Soft and hard multiway FRET-based investigation of interaction between drug and QD labeled DNA

• QD-mediated-FRET methodology applied as an attractive method of drug–DNA interaction
• To determine thermodynamic stability, informative 2D-PLE measurements were tried.
• Despite the high complexity of the data, multi-way analysis allowed total resolution.
• Restricted Tucker3 could resolve the sources of variation for the drug–DNA complex.

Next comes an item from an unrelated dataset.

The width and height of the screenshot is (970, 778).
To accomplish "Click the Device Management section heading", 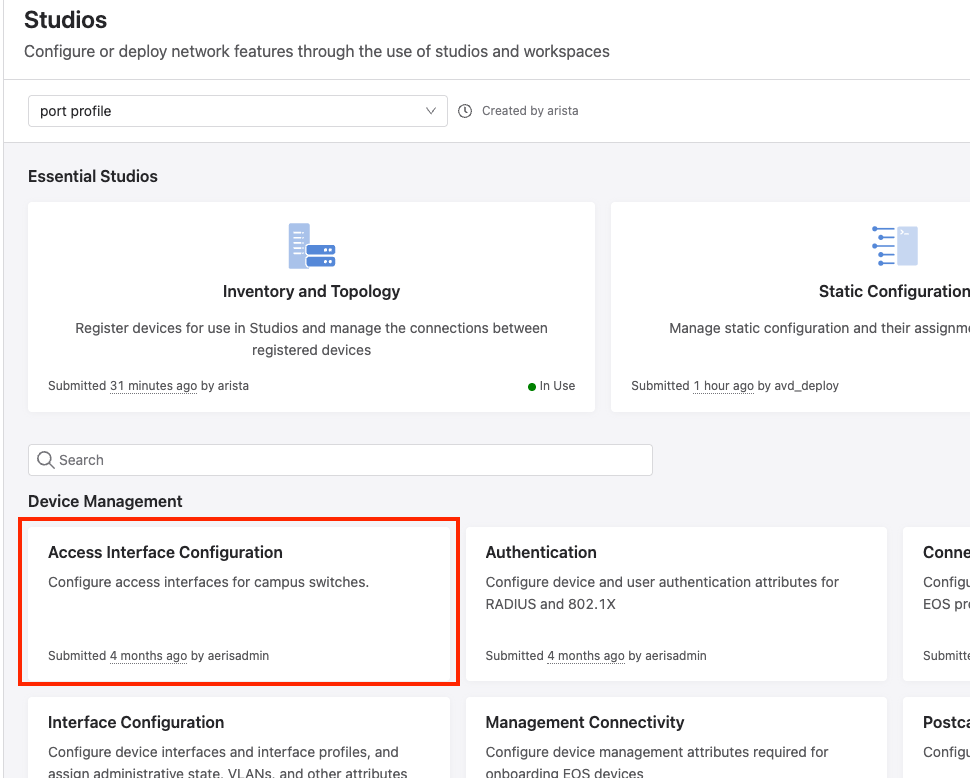I will [105, 501].
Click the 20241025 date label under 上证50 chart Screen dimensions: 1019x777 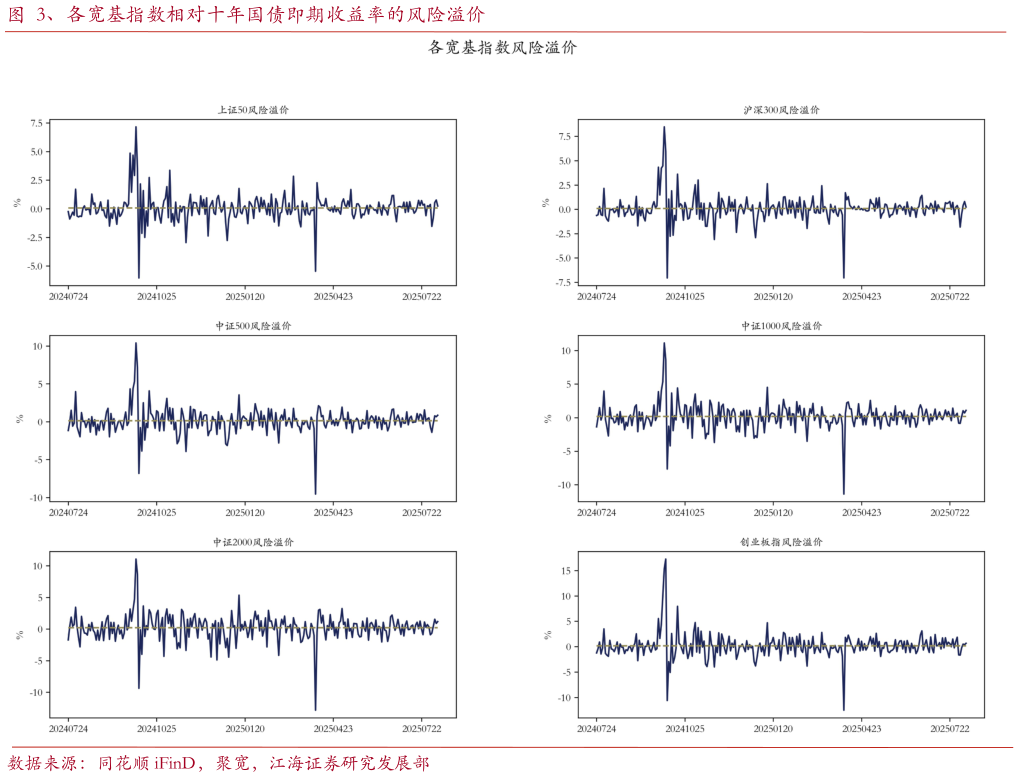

Interaction of 7-aminoactinomycin D (7AAD) with duplex form of quantum dot (QD) conjugated DNA, is the subject of this report. Excitation emission fluorescence measurements based on FRET mechanism offer a powerful means of studying this process. During titration experiments of DNA with 7AAD, three-way data are obtained—fluorescence measurements as a function of excitation and emission wavelengths at different 7AAD concentrations. The PARAFAC algorithm is applied to resolve the recorded data array. Upon inspection of the results, however, deviation from trilinearity as an intrinsic property of FRET data is observed that results in chemically less meaningful profiles from PARAFAC. This difficulty is addressed by using the restricted Tucker3 algorithm. The restricted Tucker3 shows a better performance compared to PARAFAC in resolving the data sets. Whereas this approach is more flexible in the modeling of profiles, the non-unique resolution is the major disadvantage of the algorithm. Therefore, to assess complete analysis of the FRET data hard trilinear decomposition is tried. It is shown that HTD algorithm has succeeded in the unique calculation of concentration profiles and pure spectra of all species. Also, equilibrium constants for the hybridization (3.1 × 106 M− 1) and the intercalation equilibrium (1.4 × 107 M− 1) are estimated in a unique way using hard modeling.